7 years ago, when I was 18, I suffered from depression. My childhood was shocking, and through the years of growing up, it never showed signs of affecting me. Shorly after my eighteenth birthday, I started getting down. I wasn't enjoying myself if I went out, I was getting moody, snappy, and ad a tendancy to start a fight with any bloke that would even look at me. I hid all this away and did nothing. During this time, I didn't sleep much, I lost my job, and I nearly lost my driving license for wreckless driving.
One night, I was walking home and on my route home, I cross a river bridge. I sat on that bridge for 2 hours, feet over the edge debating wether to just let go or not. For some reason still unknown to me, I pulled myself off the bridge.

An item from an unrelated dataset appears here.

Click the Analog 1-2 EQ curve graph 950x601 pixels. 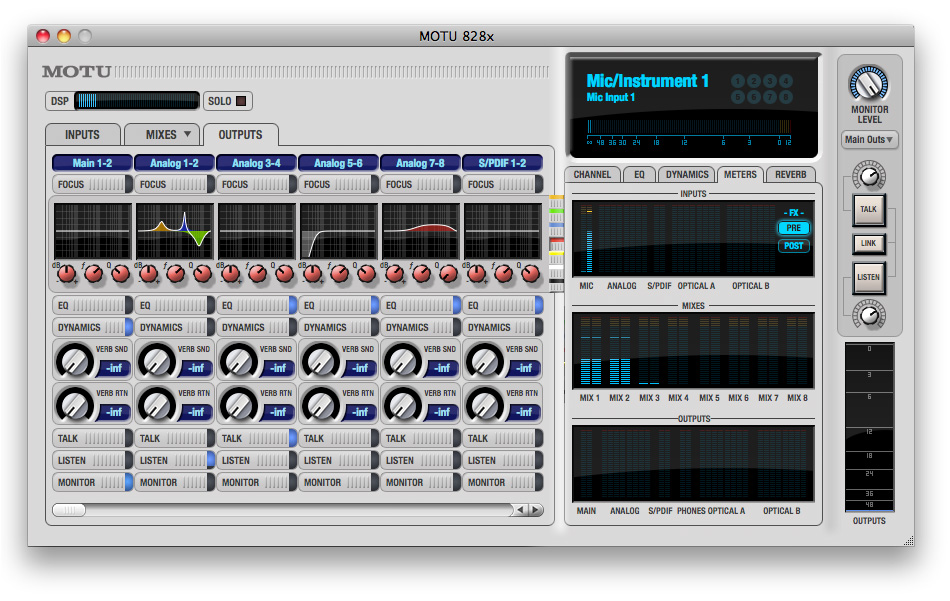click(175, 232)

It was this that made me realise I had a serious problem. I spoke with my Grandmother, and she said then that the hardest part is admitting you have a problem. From there, I spoke with my GP and so forth. After months of counselling and mild pills, I got myself a job, a girlfriend and things were looking up. I took up a hobby (Lawn bowls - For the relaxing side of it, the walking oudoors and the socialising). To this day, I still have that job, I have trials for Wales in outdoor bowls, and I still have that girl, whom I married 2 weeks ago.
I still get my off days mate. I don't think depression ever really goes away fully and it's a constant battle to not go down that route, but the good things always outwiegh the bad things.

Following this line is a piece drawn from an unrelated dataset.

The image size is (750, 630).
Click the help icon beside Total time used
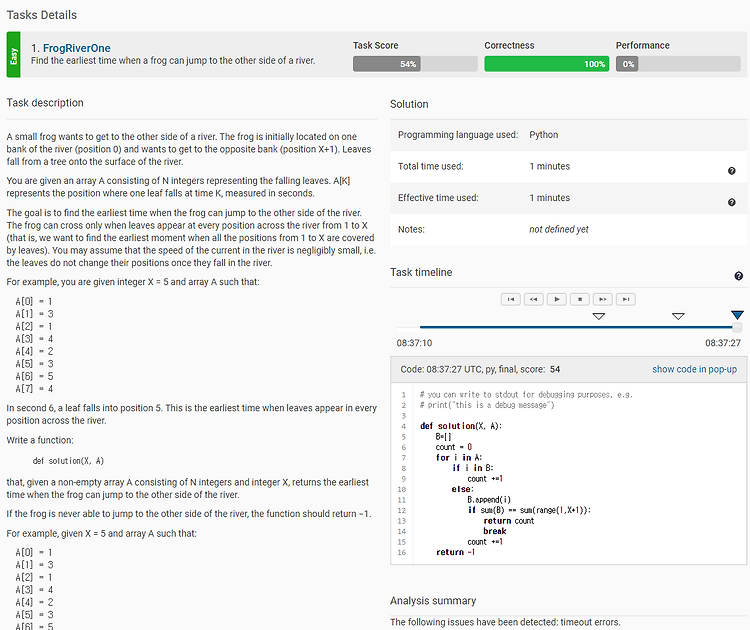732,171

Please, speak with your GP and listen to what they have to say, don't let things lie as they will only become worse. Do keep away from anything with to much caffeine, and stay off the alcohol until you have spoken with your GP. Also, take regular walks to clear your mind.
If you need to talk mate, I'm only a PM away. I'v been there, and I know how your feeling. Don't keep it locked in like I did.